### [Extrait choisi]
--
Nous avons connu, au début du siècle, l’ère du Pioupiou, du temps où les guerres n’avaient pas encore terni les capotes et les boutons, où les chansonniers disaient l’ami Bidasse tandis que les jeunes permissionnaires répétaient aux filles ébahies leurs aventures de casernes comme des explorateurs racontant leurs exploits aux pays des pygmées et des cannibales.

Ils répétaient la « théorie » du caporal expliquant à ses soldats immobiles et muets toutes les pièces du fusil Gras ou Lebel. Le caporal en avait appris la liste par cœur. Il se trompait parfois de pièce, montrant le guidon quand il parlait de la hausse, mais la « théorie » était juste, ce qui était l’essentiel. Le but de la « théorie », ce n’était pas d’apprendre à connaître ou à manier le fusil, c'était d’apprendre la « théorie », La manœuvre du fusil, c’est une toute autre affaire !...
--
### [Éléments répertoriés dans un jeu de données]
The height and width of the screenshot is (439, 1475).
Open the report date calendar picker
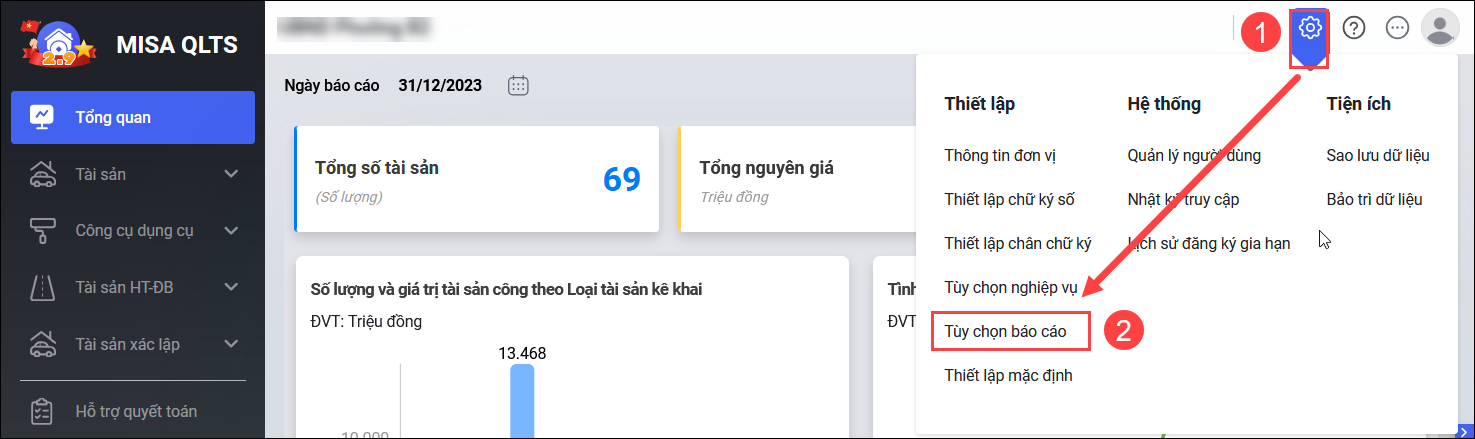click(x=518, y=85)
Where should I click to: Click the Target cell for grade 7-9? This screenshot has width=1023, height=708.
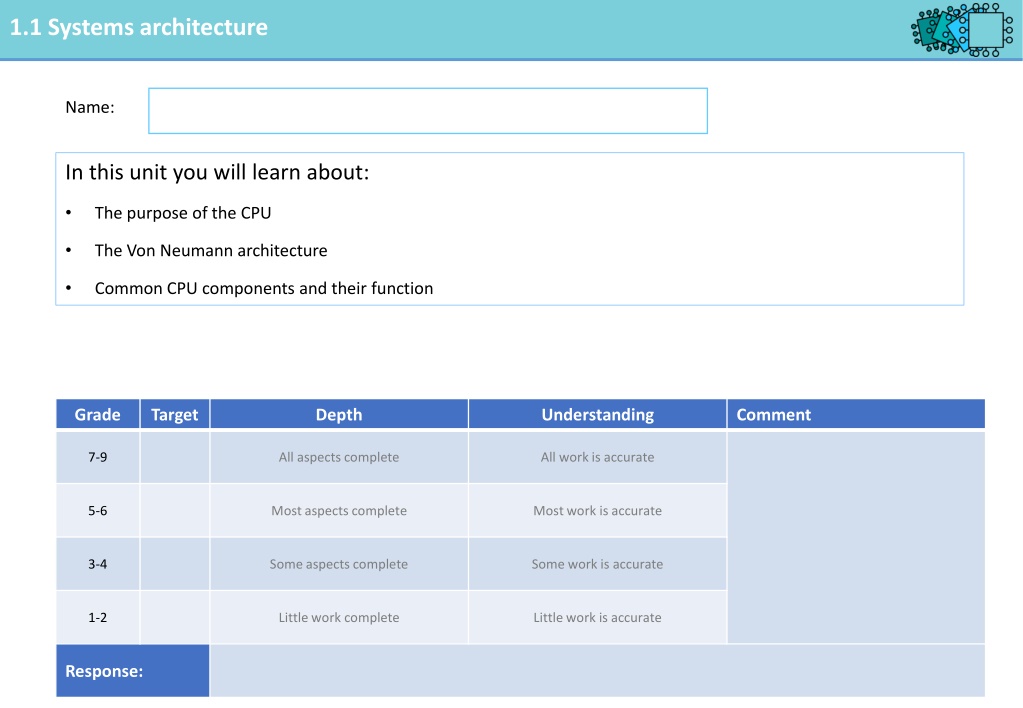coord(175,457)
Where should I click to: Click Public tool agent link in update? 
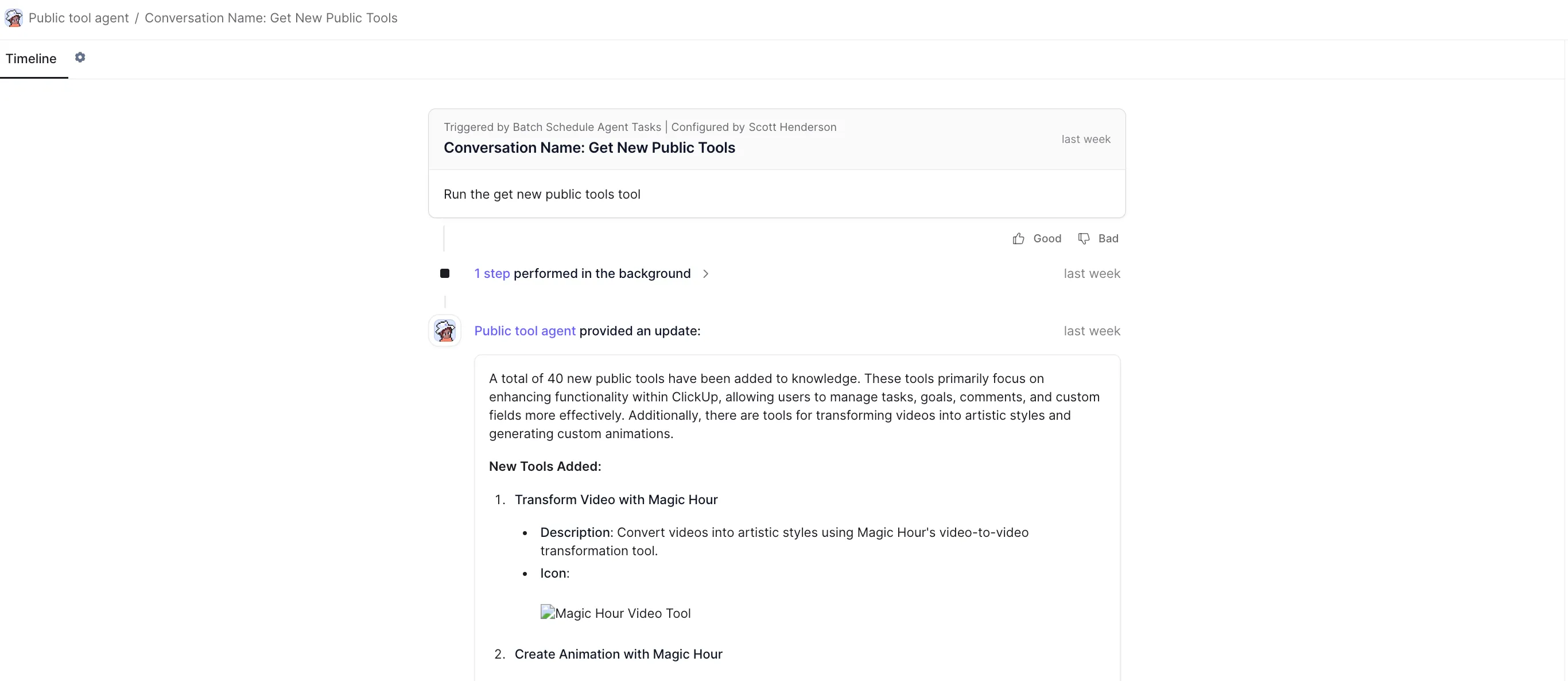point(524,331)

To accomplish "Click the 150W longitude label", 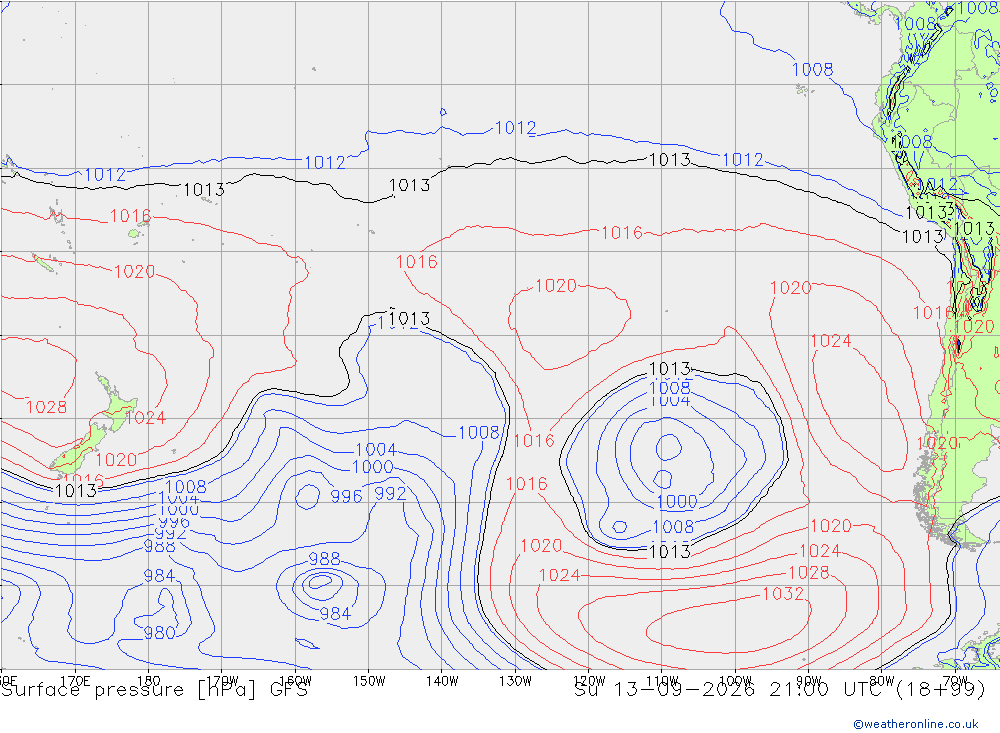I will tap(369, 681).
--
### [Consignes]
[1] Répondez à ces questions sur l'extrait choisi :
(a) Quel ami les chansonniers évoquaient-ils ?
(b) Quels fusils le caporal présentait-il à ses soldats ?
(c) Quelle pièce le caporal montrait-il parfois alors qu'il parlait de la hausse ?
[2] Dressez la liste de tous les noms propres qui figurent dans l'extrait choisi.
Ces lignes ont été tirées d'une autre source.

### [Réponses]
[1]
(a) L'ami Bidasse.
(b) Le fusil Gras ou le Lebel.
(c) Le guidon.

[2] Pioupiou, Bidasse, Gras, Lebel